California transportation and climate action leaders showed up to celebrate the long-anticipated opening of Shasta Living Streets' new bike space, and to champion more biking and walking everywhere

A row of bikes lined up in a dock in front of a building decorated with a mural of flowers

One of Redding’s new e-bike-share stations is in front of the Bike Depot and adjacent to the long-term secure bike parking in the background. Photo: Melanie Curry/Streetsblog

Note: GJEL Accident Attorneys regularly sponsors coverage on Streetsblog San Francisco and Streetsblog California. Unless noted in the story, GJEL Accident Attorneys is not consulted for the content or editorial direction of the sponsored content.

Note: This post has been updated to include information about the Caltrans documents mentioned by Director Tavares.

For over ten years, Shasta Living Streets, a community-based organization in Redding led by director Anne Wallach Thomas, has been working towards building a bike hub near the bus and train hub in downtown. The vision was to create a public gathering spot and bike resource center in downtown Redding, close to affordable housing, bus and train access, and to the popular bike paths along the Sacramento River.

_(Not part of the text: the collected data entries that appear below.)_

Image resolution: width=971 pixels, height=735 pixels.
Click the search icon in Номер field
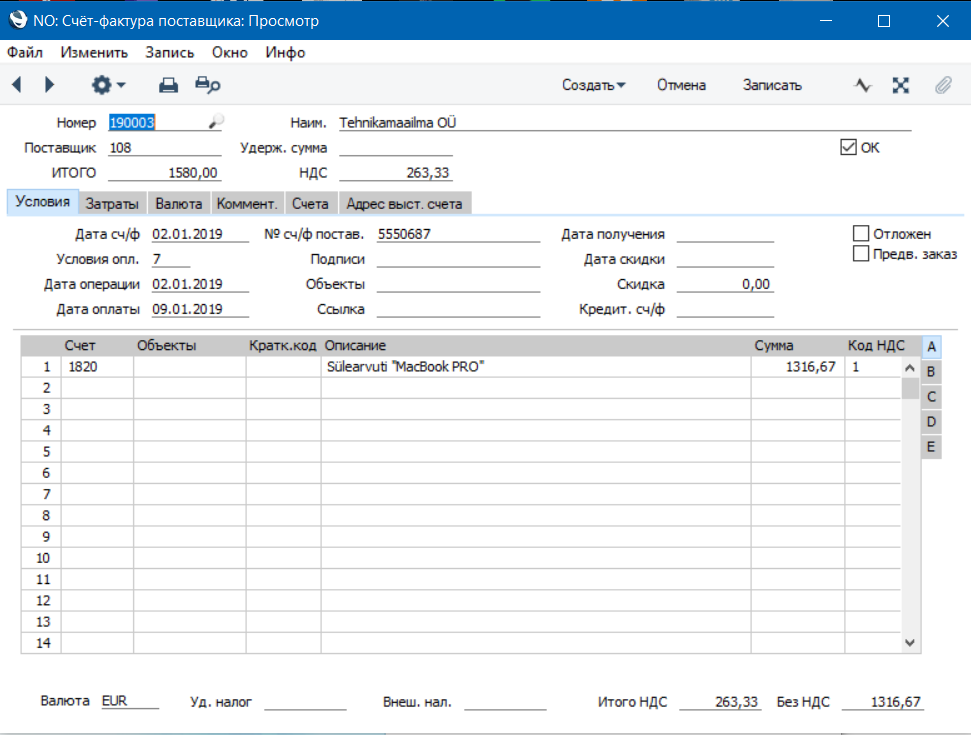coord(215,123)
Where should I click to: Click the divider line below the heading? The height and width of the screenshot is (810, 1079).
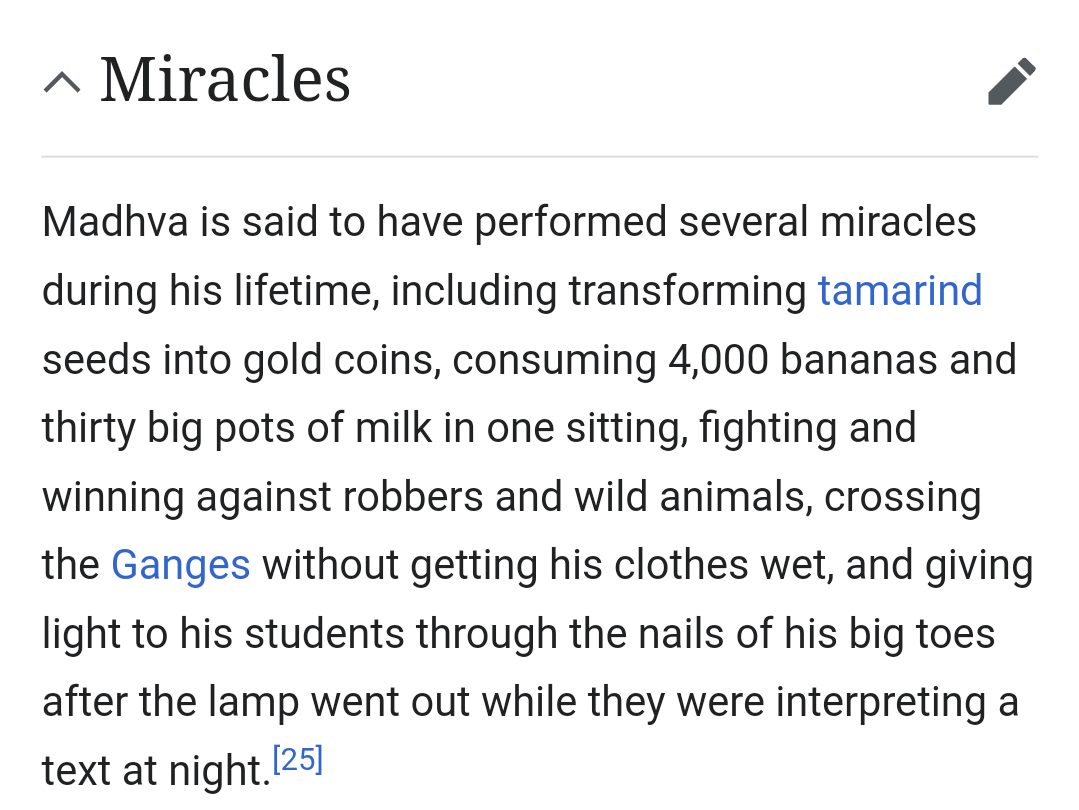[539, 157]
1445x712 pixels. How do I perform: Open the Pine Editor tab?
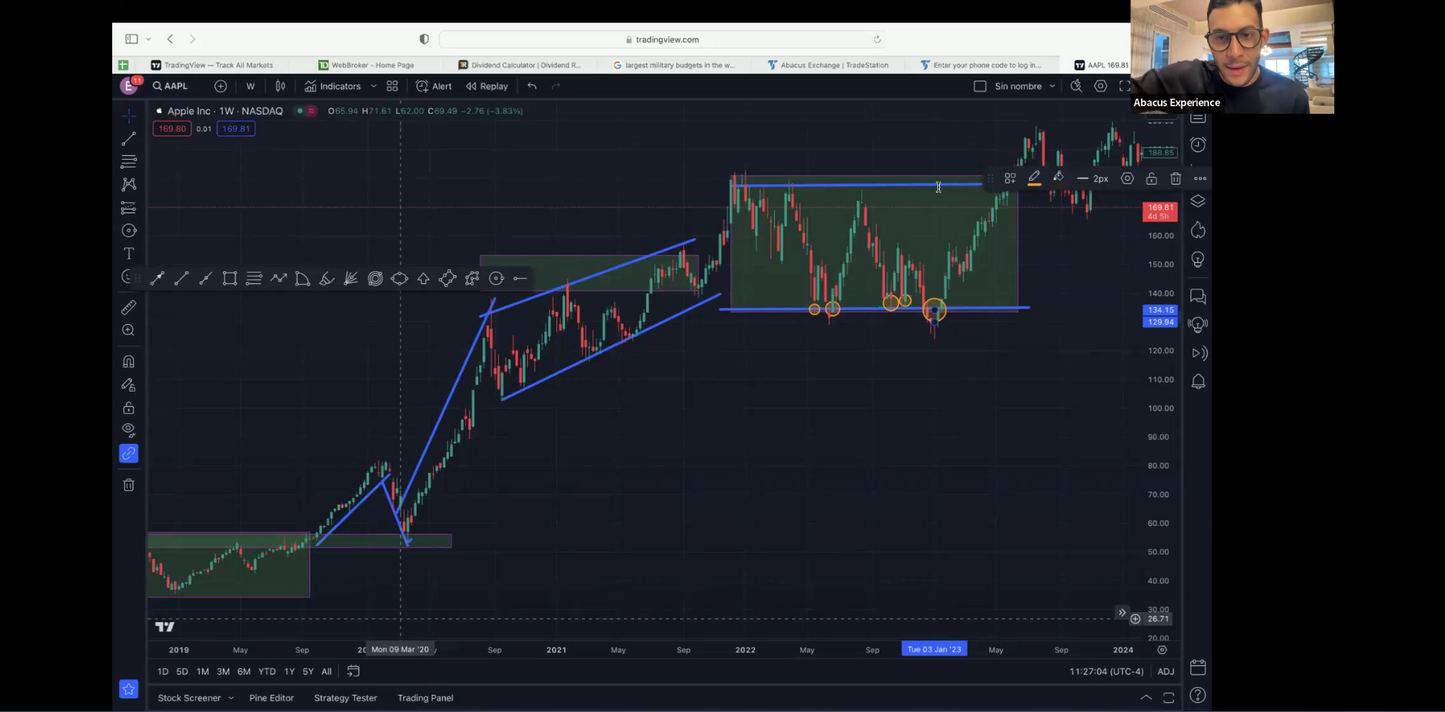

On May 12, that vision became a reality with the launching of the new Redding Bike Depot, which includes a station for the city's new electric bike-share system, secure indoor bike parking, and office space for Shasta Living Streets, which will support and manage the bike-share system. The Depot also shares an outdoor space with a restaurant/bistro, planned for a summertime opening. This new bike hub will give Shasta Living Streets a center from which to provide route advice and assistance to bike-share system users as well as other local riders and tourists who come to check out the city's amenities.

Thomas laid the groundwork for years, talking up her vision of what could be with city and regional planners, local residents, and anyone and everyone who would listen. She helped build relationships among them and convinced the local McConnell Foundation to support her vision. She worked with the local Caltrans district office, which maintains an office nearby, to overcome barriers to making changes on the many state highways that crisscross Redding. All along she and her team were talking to local residents about what they wanted and needed in the area.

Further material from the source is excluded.